Affiche de « Uncharted », de Ruben Fleischer, avec Mark Wahlberg, Tom Holland, Antonio Banderas, Sophia Taylor Ali, sortie le 16 février 2022 en France (COLUMBIA PICTURES – ATLAS ENTERT / COLLECTION CHRISTOPHEL VIA AFP)
Le développement de jeux faits « maison »
Le secteur du jeu vidéo est en voie de connaître une nouvelle mutation avec le développement des jeux faits « maison » sur le principe des vidéos postées sur YouTube ou TikTok. En quelques années, la production de films personnels s’est transformée pour le plus grand profit des plateformes en une industrie de plusieurs milliards de dollars au détriment des médias traditionnels. Ce phénomène pourrait rapidement survenir dans l’univers du jeu. Des applications telles que « Roblox » et « Minecraft » permettent la diffusion des créations réalisées à la maison.

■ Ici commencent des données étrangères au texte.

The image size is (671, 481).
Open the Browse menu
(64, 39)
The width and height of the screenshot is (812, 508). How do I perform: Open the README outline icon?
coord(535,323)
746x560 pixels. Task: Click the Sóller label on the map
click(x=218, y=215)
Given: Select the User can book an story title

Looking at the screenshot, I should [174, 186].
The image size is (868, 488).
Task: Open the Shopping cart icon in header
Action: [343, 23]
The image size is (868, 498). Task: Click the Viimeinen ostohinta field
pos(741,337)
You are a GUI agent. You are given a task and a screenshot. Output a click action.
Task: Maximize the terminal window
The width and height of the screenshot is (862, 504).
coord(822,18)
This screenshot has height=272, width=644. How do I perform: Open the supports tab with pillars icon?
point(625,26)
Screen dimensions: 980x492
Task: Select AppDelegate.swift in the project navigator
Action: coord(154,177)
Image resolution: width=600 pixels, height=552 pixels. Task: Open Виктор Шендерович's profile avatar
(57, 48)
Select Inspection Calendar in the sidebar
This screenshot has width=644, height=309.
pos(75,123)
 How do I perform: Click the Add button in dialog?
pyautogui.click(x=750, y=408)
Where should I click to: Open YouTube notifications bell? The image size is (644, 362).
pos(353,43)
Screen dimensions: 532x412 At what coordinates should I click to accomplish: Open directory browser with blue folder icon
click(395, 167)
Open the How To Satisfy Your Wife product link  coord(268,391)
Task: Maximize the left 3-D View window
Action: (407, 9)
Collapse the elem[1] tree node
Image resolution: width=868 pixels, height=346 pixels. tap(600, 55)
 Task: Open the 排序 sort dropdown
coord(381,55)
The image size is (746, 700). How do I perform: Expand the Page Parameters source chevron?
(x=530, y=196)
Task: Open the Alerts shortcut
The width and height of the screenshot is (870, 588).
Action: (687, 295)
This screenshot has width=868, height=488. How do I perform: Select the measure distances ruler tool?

Les jeux en ligne comme « Fortnite » tirent leur succès de l’interaction avec d’autres joueurs. Face à cette menace, les grandes majors des jeux multiplient les espaces d’interactions entre les joueurs générant ainsi de nouveaux réseaux sociaux permettant à des centaines de millions de personnes de réagir en ligne sur les jeux et autres sujets. Ces réseaux ont l’avantage de produire également des données en grand nombre.
Chinois, Coréens, Indiens imposent leurs codes
À la différence du cinéma qui a permis aux États-Unis de développer un softpower grâce à la puissance d’Hollywood, l’univers du jeu vidéo n’est pas dominé par l’Amérique. Les Chinois, les Coréens, les Indiens, très présents, imposent ainsi leurs codes et influencent une part croissante de la population. Après TikTok, les autorités américaines pourraient regarder de plus près le contenu des jeux et la manière dont les données recueillies est exploitée par les géants du « gaming ».